Ai più insigni rappresentanti della “tradizione” e della sapienza giudaica pretendeva insegnare quel cialtrone tracotante, generato per di più nella colpa come la sua cecità aveva dimostrato! Gli fu perciò risposto sdegnosamente: Sei nato tutto intero nel peccato, e vieni a insegnare a noialtri? Fuori di qua! - E fu messo alla porta. Lo scacciato incontrò poco dopo Gesù, che gli disse: Credi tu nel figlio dell'uomo (variante: di Dio)? Il guarito rispose: E chi e', Si­gnore, affinché io creda in lui?
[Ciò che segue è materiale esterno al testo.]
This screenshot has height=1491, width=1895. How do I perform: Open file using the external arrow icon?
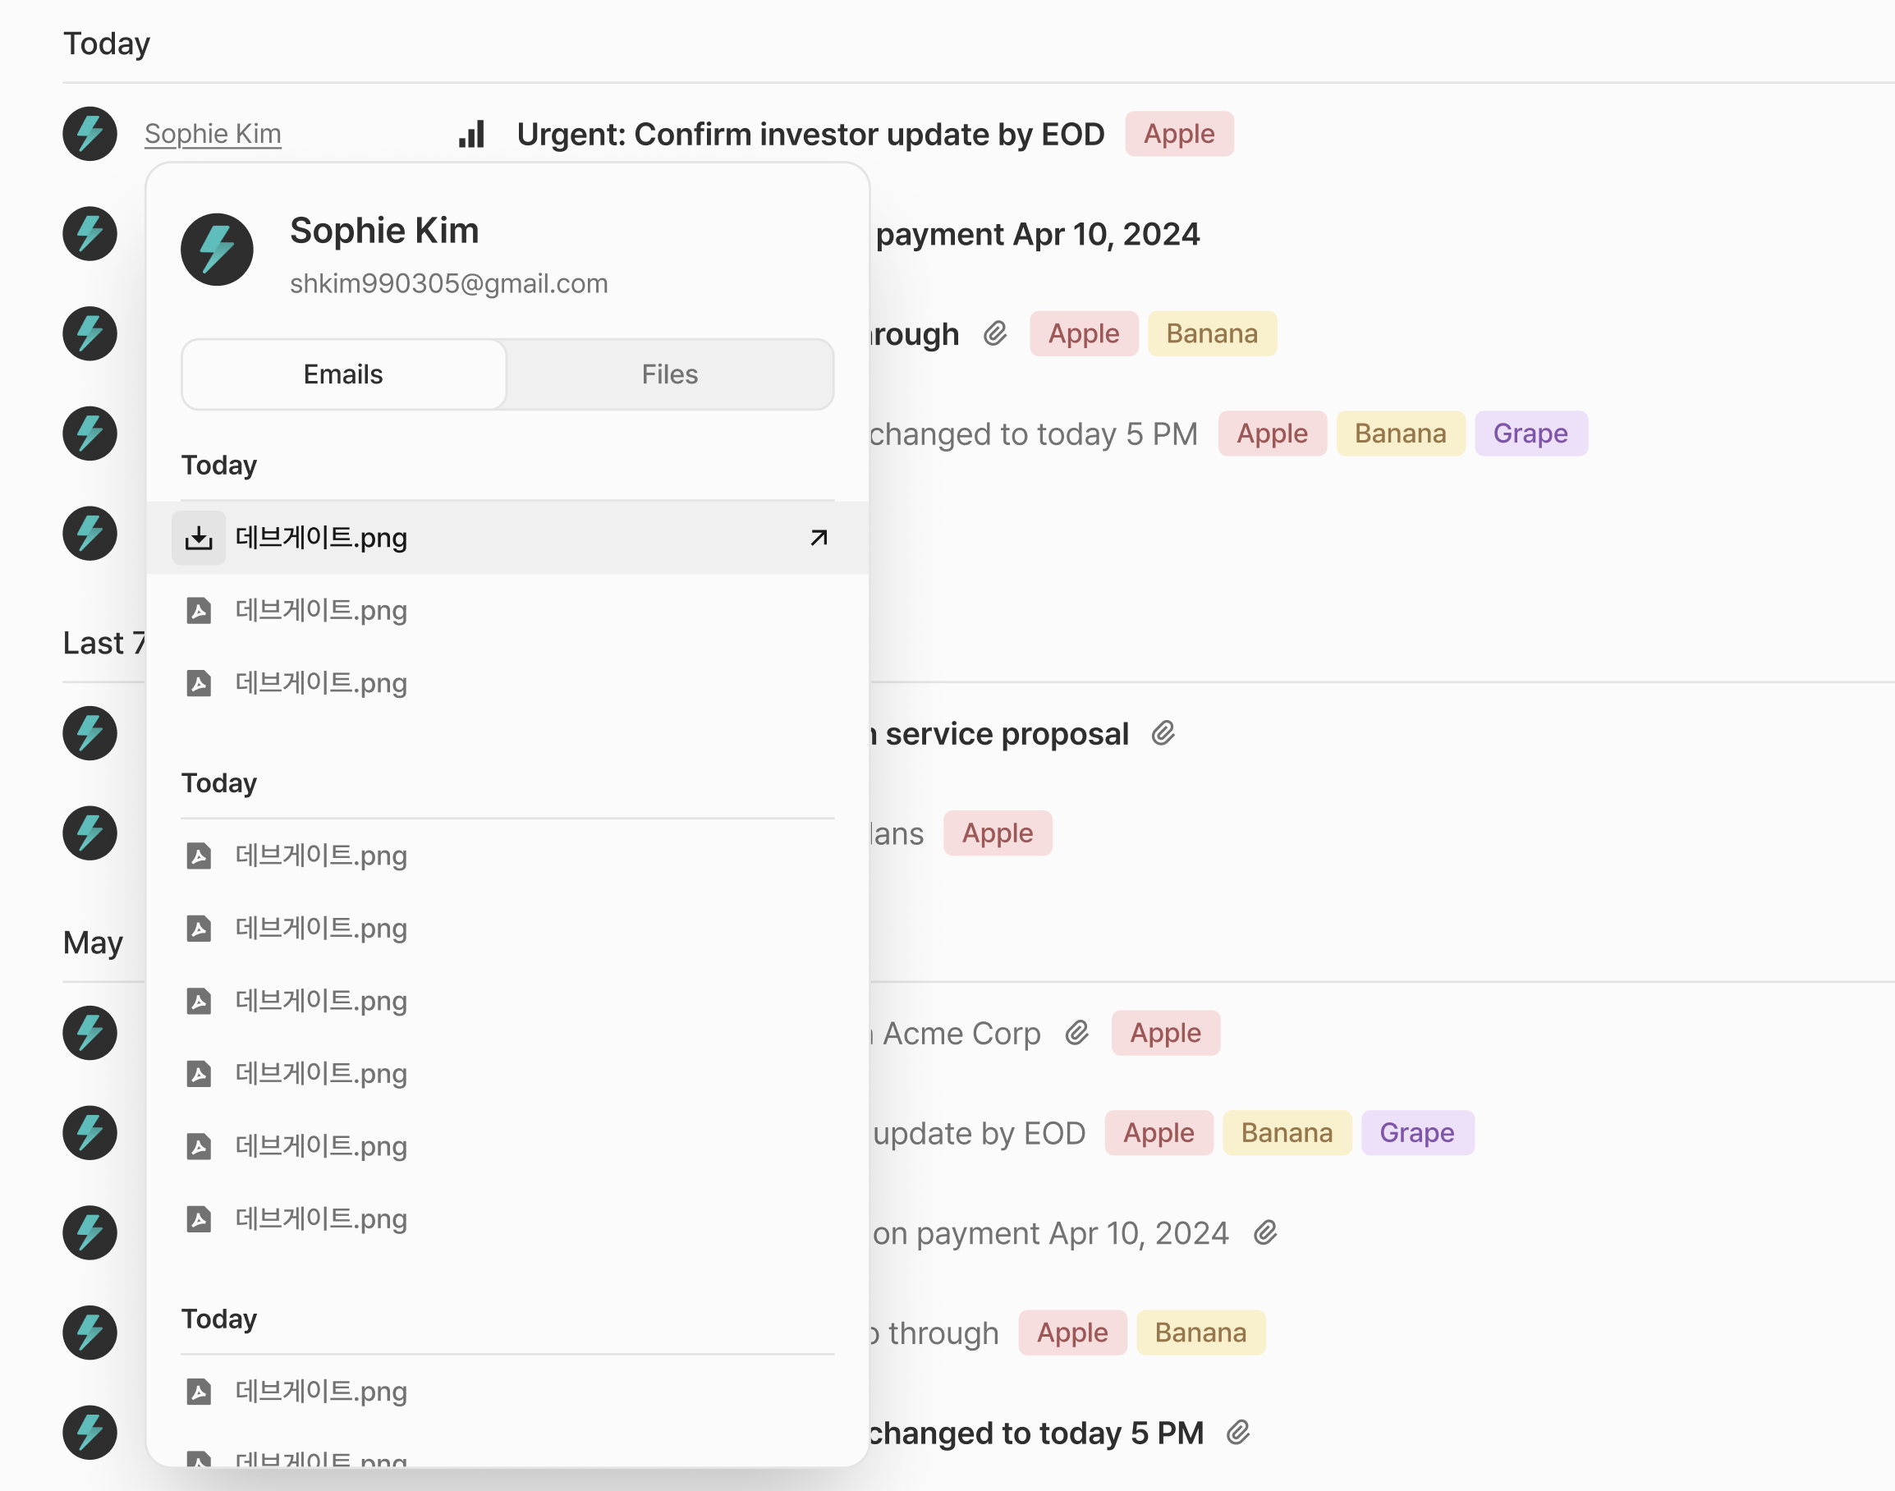tap(818, 538)
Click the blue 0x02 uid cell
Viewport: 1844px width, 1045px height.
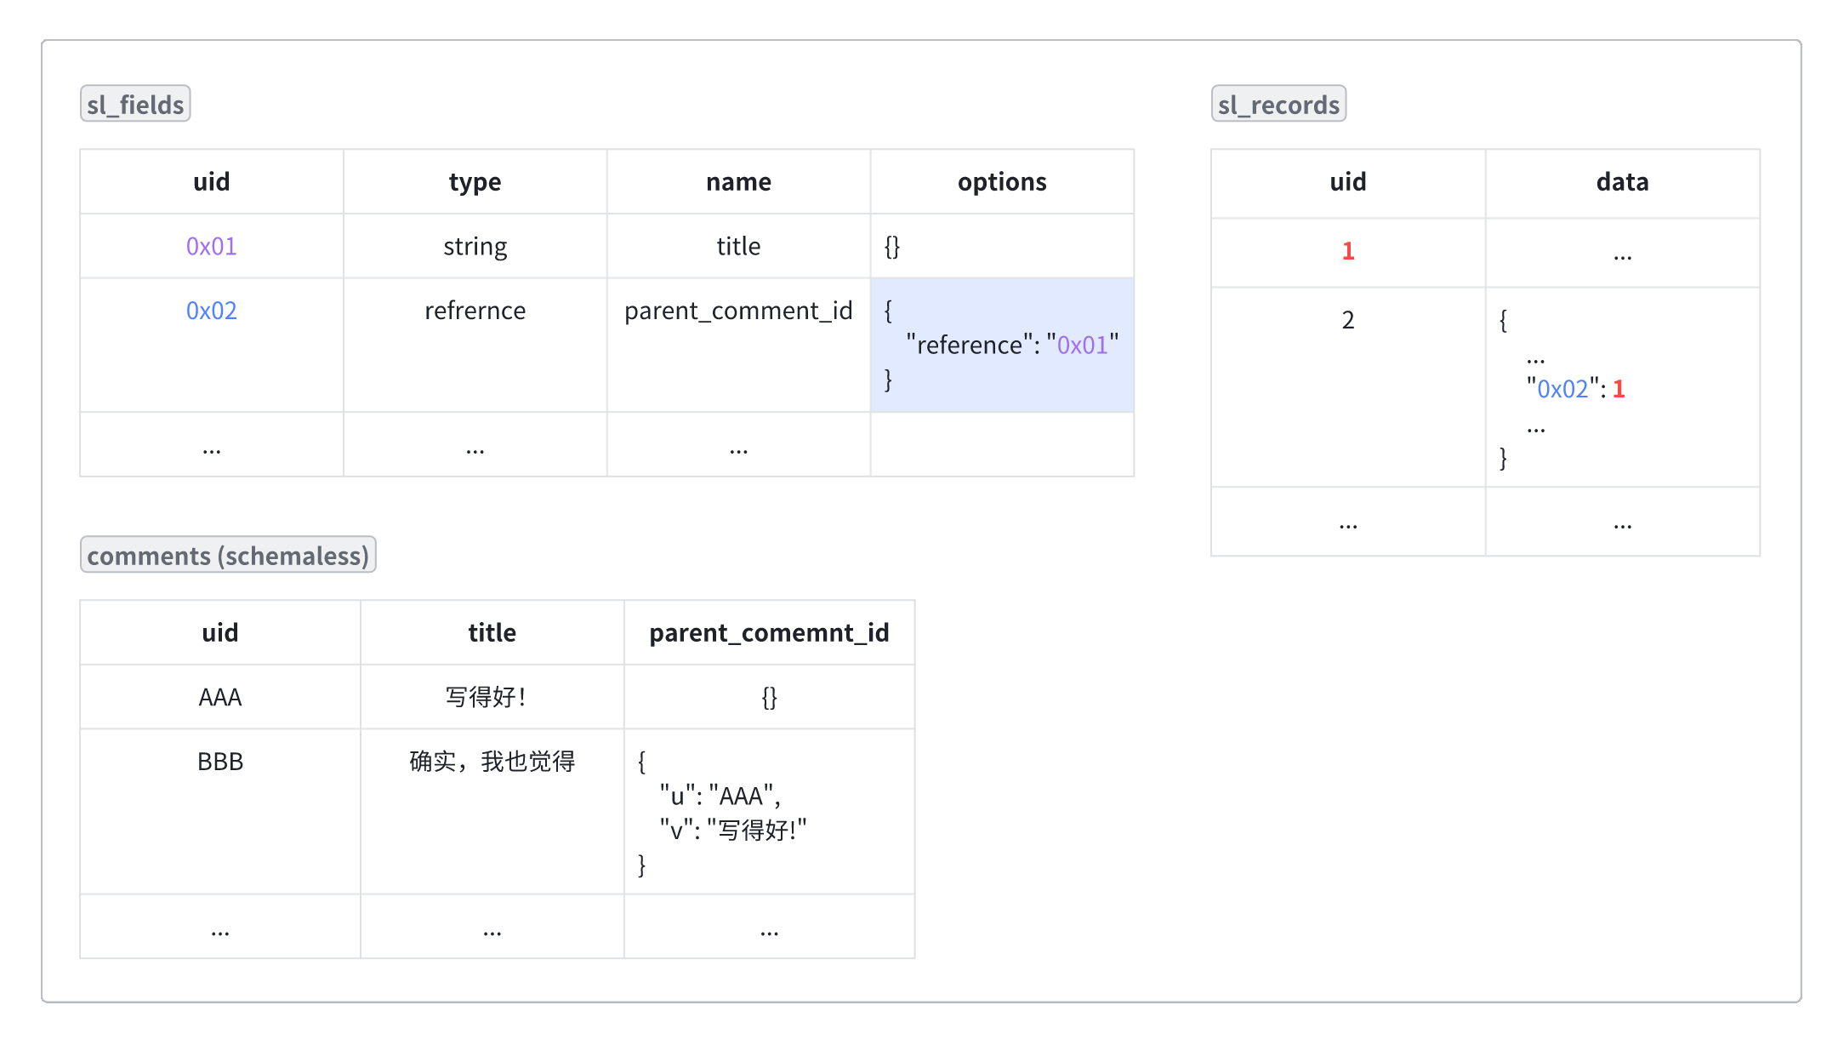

Gesù soggiunse: E lo hai visto (allu­dendo alla guarigione ottenuta), e colui che ti parla e' (appunto) esso. Allora il guarito esclamò: Credo, Signore! e si prostrò davanti a lui. Gesù soggiunse: Per una cernita venni io in questo mondo, (ciò) affinché i non vedenti vedano e i vedenti diventino ciechi. Essendosi nel frattempo avvicinati alcuni Farisei, udirono le ultime parole e le interpretarono come allusione a loro stessi; chiesero perciò a Gesù: Siamo forse ciechi anche noi? Gesù rispose: Se foste (soltanto) ciechi, peccato non avreste; ora invece dite “Vediamo!”, (e perciò) il vostro peccato permane. In altre parole, la cecità è generale, ma si può guari­re da essa soltanto se si comincia col riconoscere di esserne affetti, mentre non ne guarirà giammai colui che s'illude di vedere; questa illusione è più dannosa della cecità stessa, perché è il suo settemplice sigillo.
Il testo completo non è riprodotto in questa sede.